Washington - Les États-Unis sont préoccupés par l'importance des pertes humaines et par l'urgence des besoins humanitaires dans la Bande de Gaza, à l'issue d'un conflit de 22 jours entre les forces israéliennes et celles du Hamas, a affirmé l'envoyé spécial américain au Proche-Orient, M. George Mitchell.
S'adressant à la presse, le 29 janvier, à l'issue d'un entretien avec des responsables palestiniens à Ramallah, en Cisjordanie, et à Jérusalem, M. Mitchell a affirmé avoir « répété ces paroles au nom du président Obama au président palestinien Mahmoud Abbas. Il est important de consolider un cessez-le-feu viable et durable et nous encourageons la continuation des efforts en ce sens. »

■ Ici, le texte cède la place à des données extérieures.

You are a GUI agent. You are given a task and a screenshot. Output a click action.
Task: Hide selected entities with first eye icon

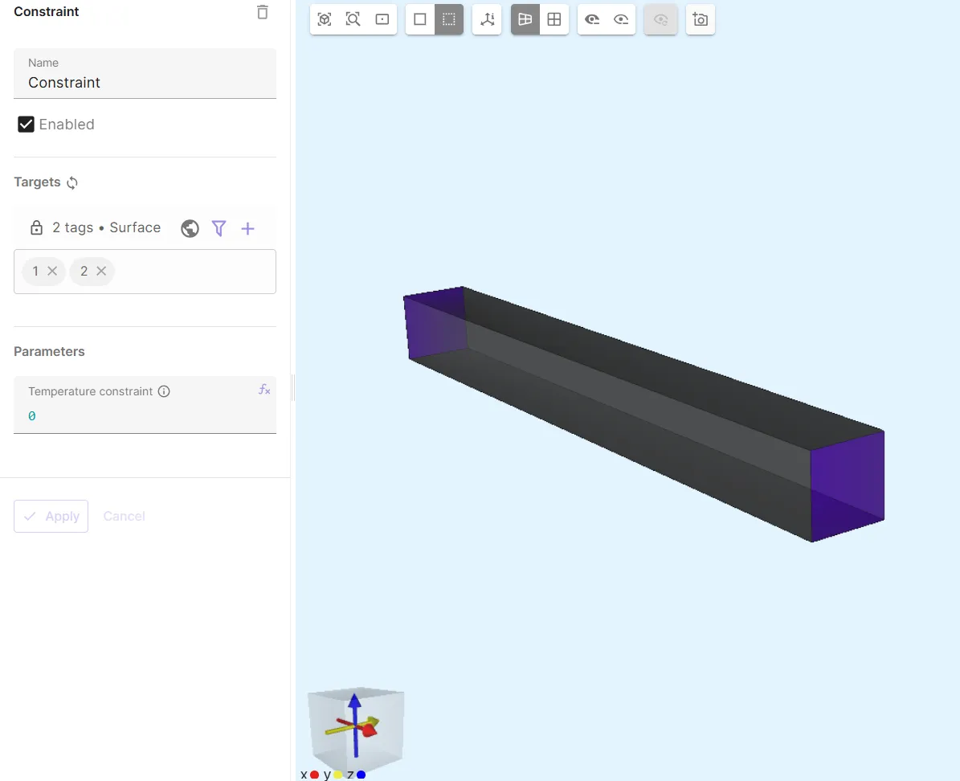tap(592, 20)
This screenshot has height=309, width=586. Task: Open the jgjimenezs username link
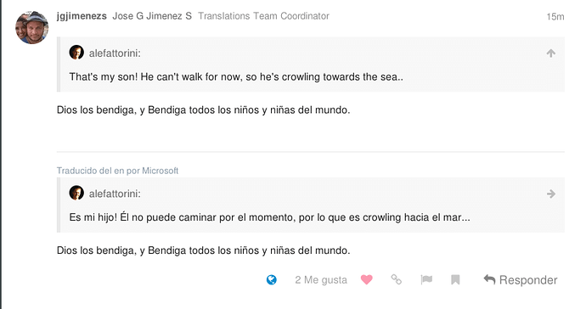click(x=82, y=16)
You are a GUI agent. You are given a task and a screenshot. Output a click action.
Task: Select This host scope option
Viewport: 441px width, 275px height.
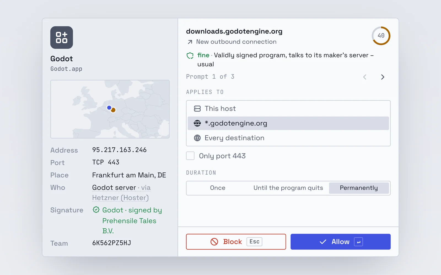tap(288, 109)
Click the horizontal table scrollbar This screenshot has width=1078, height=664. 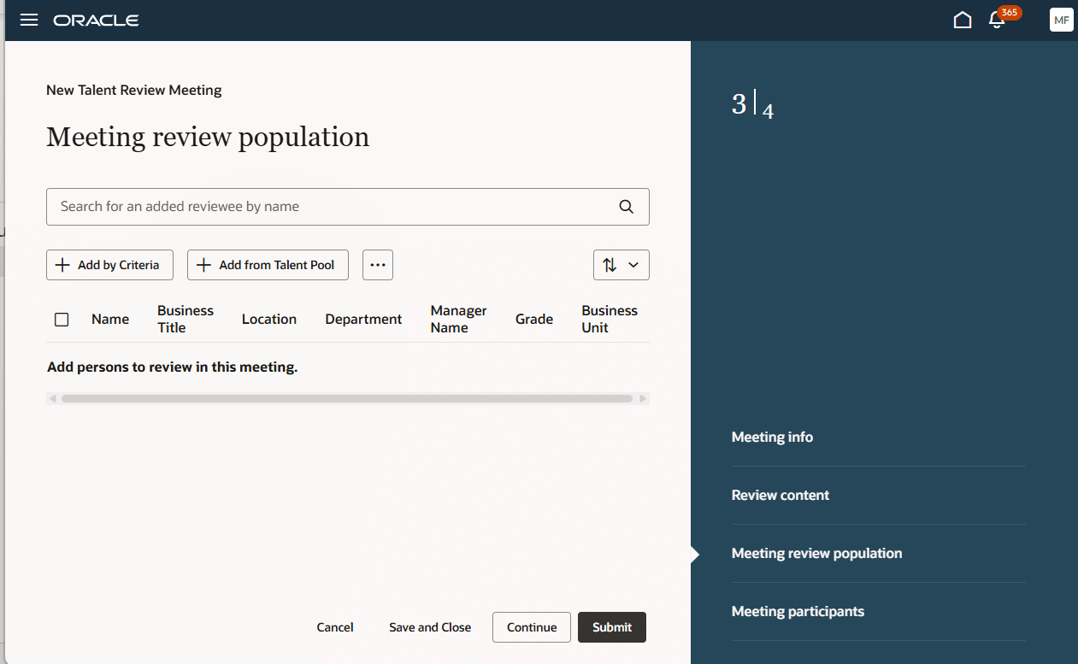pyautogui.click(x=347, y=398)
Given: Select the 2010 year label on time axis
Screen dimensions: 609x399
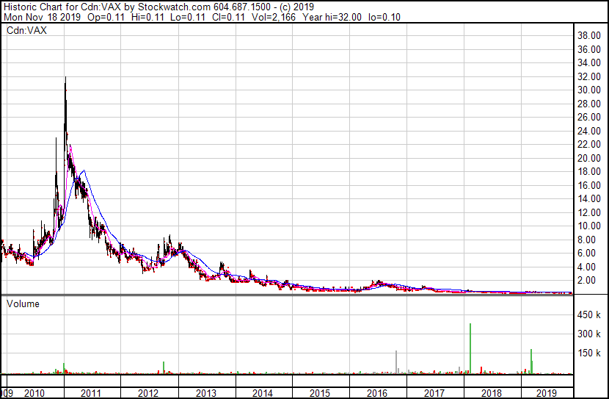Looking at the screenshot, I should pos(34,394).
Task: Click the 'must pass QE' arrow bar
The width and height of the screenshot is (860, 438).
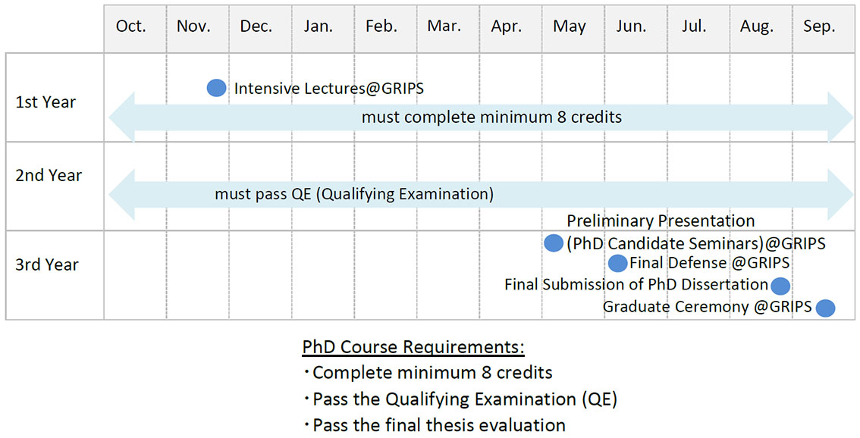Action: tap(481, 195)
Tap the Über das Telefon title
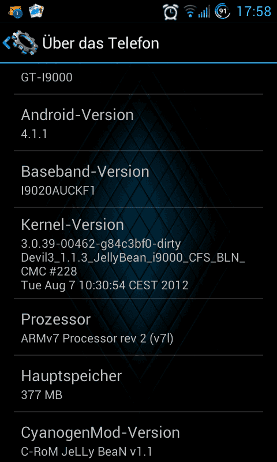277x462 pixels. coord(100,43)
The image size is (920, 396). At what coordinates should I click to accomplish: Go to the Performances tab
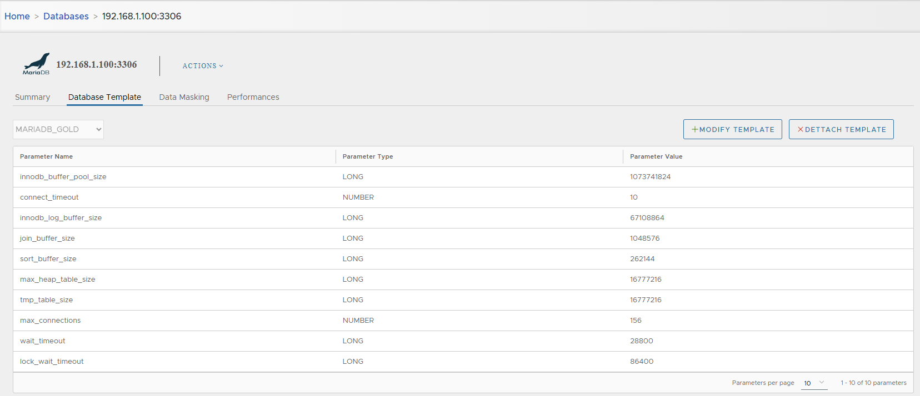click(x=253, y=97)
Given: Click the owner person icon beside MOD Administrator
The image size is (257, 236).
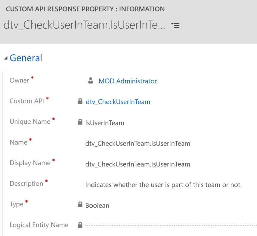Looking at the screenshot, I should (91, 81).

Désigné envoyé spécial pour ce dossier le 22 janvier, M. Mitchell a été dépêché quatre jours plus tard au Proche-Orient par le président Obama et par la secrétaire d'État, Mme Hillary Clinton. Son itinéraire comprenait l'Égypte, Israël, la Cisjordanie, la Jordanie et l'Arabie saoudite. L'objet de son périple, au-delà d'un affermissement du cessez-le-feu, consiste à chercher à établir un dispositif efficace d'interdiction de la contrebande afin d'empêcher le Hamas de se réarmer, à rétablir la liberté de circulation à la frontière et à mettre sur pied un programme de reconstruction et d'aide humanitaire d'urgence aux Palestiniens à Gaza.
Selon M. Mitchell, la décision rapide de M. Obama de l'envoyer dans la région est une preuve puissante que le processus de paix au Proche-Orient revêt une importance prioritaire immédiate. Durant son entretien avec M. Abbas, il a insisté sur l'importance cruciale des mesures à prendre afin d'empêcher le Hamas de se réarmer.
« Une paix durable, tel est notre objectif, et les États-Unis appuieront tout engagement actif à parvenir à une solution assurant la coexistence pacifique de deux États vivant dans la paix, dans la stabilité et dans la sécurité », a affirmé l'envoyé spécial. « Afin de prévenir efficacement le trafic illicite d'armes à Gaza, il faut mettre en place un mécanisme permettant le transit de marchandises licites, et ce avec la participation de l'Autorité palestinienne. »
M. Mitchell a dit qu'il voulait que le passage frontalier soit rouvert selon les dispositions d'un accord de 2005 qui accorde à l'Autorité palestinienne la maîtrise à Rafah du principal couloir de passage entre l'Égypte et Gaza. Des observateurs européens seraient présents afin de prévenir tout trafic d'armes.